Online Civil Liberties

This fight is almost as tiring as gun rights, in that it’s constantly under assault by clueless, power hungry politicians:

Leahy’s rewritten bill would allow more than 22 agencies — including the Securities and Exchange Commission and the Federal Communications Commission — to access Americans’ e-mail, Google Docs files, Facebook wall posts, and Twitter direct messages without a search warrant. It also would give the FBI and Homeland Security more authority, in some circumstances, to gain full access to Internet accounts without notifying either the owner or a judge.

If you want to know why I self-host everything, this is why. You want to look into my electronic affairs? Personal files? E-mail? Bring me a warrant. It’s also why I only use Facebook for platitudes and crap I don’t care if other people know.

7 thoughts on “Online Civil Liberties”

  1. Self hosting is fine, until it leaves the house. Then it can be taken off at the provider.

    1. That is or edges into wiretap territory. I can’t remember the current legal state of mail spools, but Federal judges tend to get these things right, especially since there are so many clear real world analogies (e.g. in this case, intercepting snail mail while at a Postal Service temporary holding location).

  2. I was told that if I voted for McCain / Romney, that civil liberties in America would be under attack.

    And they were right.

  3. But I thought the Dems were for civil liberties and privacy and the evil Republicans were going to take them all?

  4. This is why I wish I could self-host, and go one step further: figure out how to create a decentralized, self-hostable version of things like Google Docs and Facebook.

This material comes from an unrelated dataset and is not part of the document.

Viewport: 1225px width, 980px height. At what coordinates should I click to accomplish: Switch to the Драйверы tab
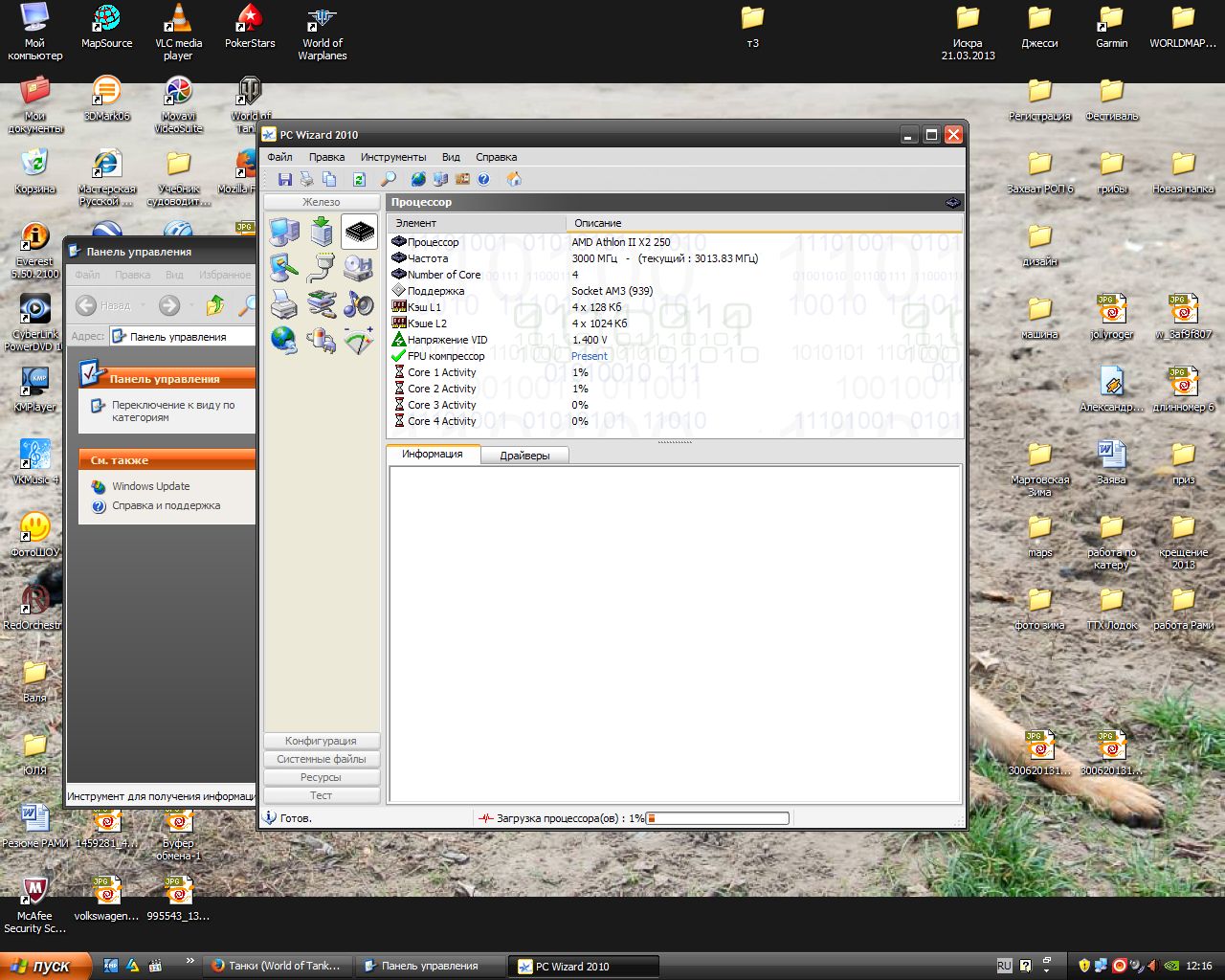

    I have ideas on how this could be done–for Docs, just use LibreOffice and/or text files and Git; for Facebook, it would take a bit more work–but I don’t have the time or resources to figure this out.

    Every so often, I hope someone will see an idea like this, pick it up and run with it, and perhaps even get wildly rich in the process. And I’ll get to use a service that I’ll hopefully like, too!